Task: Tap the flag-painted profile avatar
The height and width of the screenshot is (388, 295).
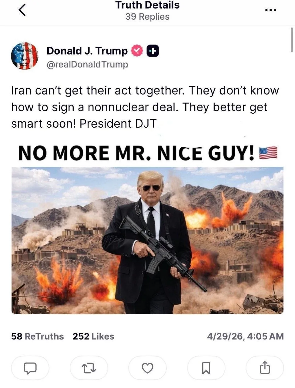Action: [25, 56]
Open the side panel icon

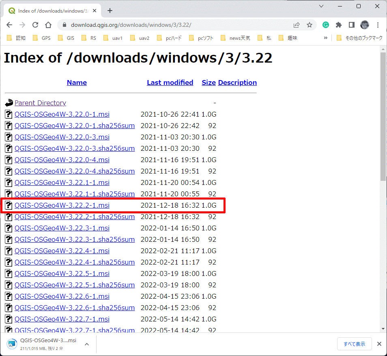[351, 25]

PROBLEM DETAILS: An exact copy is needed of the lines running from the one containing "The height and" through the last line of the material, and of no others; pictures stay out.

TASK RESULT:
The height and width of the screenshot is (388, 295).
Action: [25, 56]
Open the side panel icon

[351, 25]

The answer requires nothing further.